**Text block**.
┏━━

With a new prosthetic, researchers have managed to restore the sense of touch for a Denmark man who lost his left hand nine years ago.
Nine years after a Denmark man lost his left hand, electrodes surgically implanted in his nerves and connected to a prosthetic hand have allowed him to feel again.
Researchers from Ècole Polytechnique Fédéral De Lausanne, in Switzerland and the Scuola Superiore Sant'Anna, in Italy, implanted the electrodes into the amputee's arm in February 2013. The study, published Wednesday in Science Translational Medicine, details the first time sensory feedback has been restored allowing an amputee to control an artificial limb in real-time.
Dennis Aabo Sørensen lost his left hand after a firework exploded during a New Year's Eve celebration in 2004. On a whim, Sørensen said he took part in a clinical study where researchers implanted electrodes the size of a pin, into his left arm.
In March 2013 the researchers blindfolded Sørensen, and placed an object in his hand while music played in his headphones. The researchers asked him to describe each object they placed in his prosthetic hand.
"Suddenly you could see my left hand was talking to my brain again and it was magic," said Sørensen describing the first moment he could feel. "It was surreal. I grabbed the object in my hand and knew it was round. It was a baseball."

┗━━

**Source data**.

┏━━

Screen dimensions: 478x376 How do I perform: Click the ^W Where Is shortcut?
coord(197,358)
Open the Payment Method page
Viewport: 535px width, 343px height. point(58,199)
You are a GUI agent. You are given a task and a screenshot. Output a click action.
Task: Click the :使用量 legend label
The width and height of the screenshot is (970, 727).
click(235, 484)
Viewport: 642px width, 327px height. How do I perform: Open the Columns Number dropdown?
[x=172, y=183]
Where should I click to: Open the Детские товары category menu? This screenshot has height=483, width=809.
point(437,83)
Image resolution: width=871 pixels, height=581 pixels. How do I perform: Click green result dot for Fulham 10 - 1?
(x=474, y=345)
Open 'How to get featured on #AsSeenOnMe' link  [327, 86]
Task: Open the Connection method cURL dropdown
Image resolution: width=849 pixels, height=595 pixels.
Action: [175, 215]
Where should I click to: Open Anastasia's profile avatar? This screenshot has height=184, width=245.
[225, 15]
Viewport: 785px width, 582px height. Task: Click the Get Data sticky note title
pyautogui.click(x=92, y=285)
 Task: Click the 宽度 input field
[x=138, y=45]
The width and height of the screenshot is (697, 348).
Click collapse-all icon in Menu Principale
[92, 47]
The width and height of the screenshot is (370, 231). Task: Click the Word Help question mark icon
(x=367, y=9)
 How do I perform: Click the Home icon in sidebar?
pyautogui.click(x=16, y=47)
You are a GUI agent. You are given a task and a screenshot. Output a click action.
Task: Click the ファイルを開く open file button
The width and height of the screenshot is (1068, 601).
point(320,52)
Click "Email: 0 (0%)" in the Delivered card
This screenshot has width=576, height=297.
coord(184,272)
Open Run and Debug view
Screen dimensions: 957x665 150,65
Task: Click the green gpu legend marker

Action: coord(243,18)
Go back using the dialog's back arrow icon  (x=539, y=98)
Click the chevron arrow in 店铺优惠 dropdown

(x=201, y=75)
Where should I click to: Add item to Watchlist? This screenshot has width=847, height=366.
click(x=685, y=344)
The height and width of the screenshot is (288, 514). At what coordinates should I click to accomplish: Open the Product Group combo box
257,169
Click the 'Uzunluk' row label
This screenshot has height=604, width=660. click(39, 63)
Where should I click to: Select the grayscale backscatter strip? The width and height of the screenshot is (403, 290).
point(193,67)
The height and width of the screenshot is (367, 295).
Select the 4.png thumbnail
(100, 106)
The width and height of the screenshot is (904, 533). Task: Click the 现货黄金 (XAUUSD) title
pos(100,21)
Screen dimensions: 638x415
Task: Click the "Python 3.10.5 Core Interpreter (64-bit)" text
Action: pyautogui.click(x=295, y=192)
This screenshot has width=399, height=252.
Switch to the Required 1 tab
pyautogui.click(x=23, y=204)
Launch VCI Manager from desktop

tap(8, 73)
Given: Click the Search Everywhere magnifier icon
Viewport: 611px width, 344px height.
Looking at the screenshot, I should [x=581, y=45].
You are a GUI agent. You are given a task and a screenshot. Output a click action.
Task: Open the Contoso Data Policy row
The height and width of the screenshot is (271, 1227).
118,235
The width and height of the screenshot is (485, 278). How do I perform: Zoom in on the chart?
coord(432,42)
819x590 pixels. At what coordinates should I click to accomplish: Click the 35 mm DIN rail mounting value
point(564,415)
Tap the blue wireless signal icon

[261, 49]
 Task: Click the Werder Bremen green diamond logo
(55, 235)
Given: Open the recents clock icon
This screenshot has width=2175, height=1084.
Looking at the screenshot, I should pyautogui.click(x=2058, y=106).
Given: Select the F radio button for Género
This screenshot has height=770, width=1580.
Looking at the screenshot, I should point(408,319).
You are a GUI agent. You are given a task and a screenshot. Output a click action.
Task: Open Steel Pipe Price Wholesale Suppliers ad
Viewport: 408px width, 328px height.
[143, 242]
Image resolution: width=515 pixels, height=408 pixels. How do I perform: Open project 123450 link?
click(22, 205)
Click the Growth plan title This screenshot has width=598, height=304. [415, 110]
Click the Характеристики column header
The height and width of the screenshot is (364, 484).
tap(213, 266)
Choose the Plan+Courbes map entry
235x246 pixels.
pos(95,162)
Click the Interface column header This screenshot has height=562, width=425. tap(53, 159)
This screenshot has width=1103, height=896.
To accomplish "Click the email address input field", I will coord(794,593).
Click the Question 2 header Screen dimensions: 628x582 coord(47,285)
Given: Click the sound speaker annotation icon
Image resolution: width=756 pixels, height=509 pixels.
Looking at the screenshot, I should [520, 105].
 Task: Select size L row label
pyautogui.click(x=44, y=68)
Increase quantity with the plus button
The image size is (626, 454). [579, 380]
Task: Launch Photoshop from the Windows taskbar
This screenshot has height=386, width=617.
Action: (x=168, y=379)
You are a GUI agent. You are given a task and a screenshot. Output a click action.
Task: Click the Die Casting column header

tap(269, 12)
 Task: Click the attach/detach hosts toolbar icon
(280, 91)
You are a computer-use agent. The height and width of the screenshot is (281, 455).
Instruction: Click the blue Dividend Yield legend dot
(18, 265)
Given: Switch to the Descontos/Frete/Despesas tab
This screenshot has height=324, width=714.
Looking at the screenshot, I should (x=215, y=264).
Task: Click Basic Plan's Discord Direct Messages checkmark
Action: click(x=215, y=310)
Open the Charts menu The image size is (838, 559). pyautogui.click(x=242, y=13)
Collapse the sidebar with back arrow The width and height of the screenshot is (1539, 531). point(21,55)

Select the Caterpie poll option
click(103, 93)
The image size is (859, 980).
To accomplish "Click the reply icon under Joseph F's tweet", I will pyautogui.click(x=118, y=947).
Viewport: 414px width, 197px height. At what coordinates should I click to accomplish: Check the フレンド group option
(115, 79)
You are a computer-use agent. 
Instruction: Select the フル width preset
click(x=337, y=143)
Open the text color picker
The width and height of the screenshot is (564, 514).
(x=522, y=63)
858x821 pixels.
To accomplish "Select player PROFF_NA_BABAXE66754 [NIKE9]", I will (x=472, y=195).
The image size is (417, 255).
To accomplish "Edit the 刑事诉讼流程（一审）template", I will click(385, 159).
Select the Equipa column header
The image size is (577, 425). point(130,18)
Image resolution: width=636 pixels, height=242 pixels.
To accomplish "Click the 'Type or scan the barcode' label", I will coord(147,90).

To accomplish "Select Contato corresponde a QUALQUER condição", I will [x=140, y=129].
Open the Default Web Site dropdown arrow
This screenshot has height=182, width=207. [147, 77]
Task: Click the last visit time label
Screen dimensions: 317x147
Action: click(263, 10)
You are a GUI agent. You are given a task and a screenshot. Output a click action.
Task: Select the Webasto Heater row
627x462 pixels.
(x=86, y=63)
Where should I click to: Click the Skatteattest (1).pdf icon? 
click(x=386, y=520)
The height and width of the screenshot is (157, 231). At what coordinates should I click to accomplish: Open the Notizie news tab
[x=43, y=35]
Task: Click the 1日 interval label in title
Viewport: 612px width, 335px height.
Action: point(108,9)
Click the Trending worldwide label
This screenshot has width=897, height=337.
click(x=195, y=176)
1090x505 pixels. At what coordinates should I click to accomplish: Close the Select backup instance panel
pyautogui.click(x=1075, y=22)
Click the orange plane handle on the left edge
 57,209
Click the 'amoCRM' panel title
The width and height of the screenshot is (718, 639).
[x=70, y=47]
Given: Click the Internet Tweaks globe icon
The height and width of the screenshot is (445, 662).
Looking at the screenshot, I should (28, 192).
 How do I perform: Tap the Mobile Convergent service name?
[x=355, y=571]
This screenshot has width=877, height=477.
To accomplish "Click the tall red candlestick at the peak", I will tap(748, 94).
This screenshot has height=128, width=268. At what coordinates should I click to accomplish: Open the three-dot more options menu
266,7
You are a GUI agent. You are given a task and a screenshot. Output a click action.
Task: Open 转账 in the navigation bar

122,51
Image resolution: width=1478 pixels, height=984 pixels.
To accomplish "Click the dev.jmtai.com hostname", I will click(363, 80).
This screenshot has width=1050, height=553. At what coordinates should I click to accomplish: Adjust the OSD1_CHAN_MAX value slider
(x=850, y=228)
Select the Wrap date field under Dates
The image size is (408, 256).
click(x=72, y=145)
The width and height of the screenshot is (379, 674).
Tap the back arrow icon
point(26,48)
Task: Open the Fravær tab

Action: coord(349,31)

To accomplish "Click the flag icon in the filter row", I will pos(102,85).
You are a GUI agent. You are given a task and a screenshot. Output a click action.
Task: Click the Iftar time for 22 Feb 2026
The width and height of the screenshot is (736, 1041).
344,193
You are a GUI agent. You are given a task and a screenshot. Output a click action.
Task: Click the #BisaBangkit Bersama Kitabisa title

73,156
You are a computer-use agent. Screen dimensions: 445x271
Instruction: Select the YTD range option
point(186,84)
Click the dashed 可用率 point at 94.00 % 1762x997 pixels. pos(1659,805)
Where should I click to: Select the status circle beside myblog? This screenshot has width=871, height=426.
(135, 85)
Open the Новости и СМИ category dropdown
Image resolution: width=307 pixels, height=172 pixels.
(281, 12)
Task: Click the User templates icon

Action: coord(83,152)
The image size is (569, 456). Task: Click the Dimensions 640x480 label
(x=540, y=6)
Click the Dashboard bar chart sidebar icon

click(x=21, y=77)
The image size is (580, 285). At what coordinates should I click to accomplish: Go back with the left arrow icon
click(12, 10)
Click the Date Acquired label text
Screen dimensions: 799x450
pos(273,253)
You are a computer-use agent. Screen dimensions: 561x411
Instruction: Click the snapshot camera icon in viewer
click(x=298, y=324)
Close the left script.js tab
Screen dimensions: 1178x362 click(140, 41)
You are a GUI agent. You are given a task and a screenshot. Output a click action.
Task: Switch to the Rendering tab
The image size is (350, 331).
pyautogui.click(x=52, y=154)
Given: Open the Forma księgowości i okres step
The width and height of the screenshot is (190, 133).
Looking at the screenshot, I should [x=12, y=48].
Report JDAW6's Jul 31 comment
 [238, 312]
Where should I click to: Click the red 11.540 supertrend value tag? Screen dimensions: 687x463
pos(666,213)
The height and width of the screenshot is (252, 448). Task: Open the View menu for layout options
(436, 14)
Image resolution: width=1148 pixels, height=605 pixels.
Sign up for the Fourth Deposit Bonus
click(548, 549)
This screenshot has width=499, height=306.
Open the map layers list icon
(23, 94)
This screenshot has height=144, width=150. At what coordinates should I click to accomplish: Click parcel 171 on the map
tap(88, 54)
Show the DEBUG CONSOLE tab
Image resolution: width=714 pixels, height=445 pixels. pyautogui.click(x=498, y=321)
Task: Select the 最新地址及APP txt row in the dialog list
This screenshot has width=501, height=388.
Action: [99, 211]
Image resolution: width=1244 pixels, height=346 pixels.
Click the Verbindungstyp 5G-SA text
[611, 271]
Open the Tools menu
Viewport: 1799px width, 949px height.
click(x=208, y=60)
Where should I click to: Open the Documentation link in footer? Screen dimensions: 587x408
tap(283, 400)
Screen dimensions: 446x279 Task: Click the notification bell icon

┗━━

**Activity 1**. List every country named in the prosthetic-hand article.
**Activity 2**. Continue the prosthetic-hand article after its final paragraph, in the same news style.

**Written reply 1**. Denmark, Switzerland, Italy

**Written reply 2**.
Silvestro Micera, a researcher who worked on the project for 15 years said the researchers achieved the sense of touch by measuring the tension in artificial tendons that control finger movement, and turning that measurement into an electrical current. The sense of touch was achieved by sending the electrical current through the electrodes attached to the nerves in Sørensen's arms.
"The idea was to translate the language of the prosthetic into an electrical signal the central nervous system could understand," Micera said. "So when the hand grasped an object the signals were recorded and translated into stimulation of the electrodes, creating the sense of touch."
Micera said researchers connected electrodes to two of the three main nerves in the arm, the ulnar and median nerves, which connect sensors in the hand with the brain.
After 19 days of preliminary tests, the team connected the prosthetic hand to the electrodes and to Sørensen and watched as the experiment paid off.
"It was a clear sign that we are close to developing something that can significantly improve the quality of life of those with prosthetic limbs," Micera said.
Micera said due to safety restrictions imposed in clinical trials, the electrodes were removed from Sørensen's arm after 30 days. Sørensen said he is currently using a battery operated prosthetic that does not allow him to feel the sense of touch.
"The main difference is you can actually feel what you are doing (with the bionic hand). With what I have now I am constantly monitoring to make sure I don't grasp too hard since I can't feel what I am doing," Sørensen said.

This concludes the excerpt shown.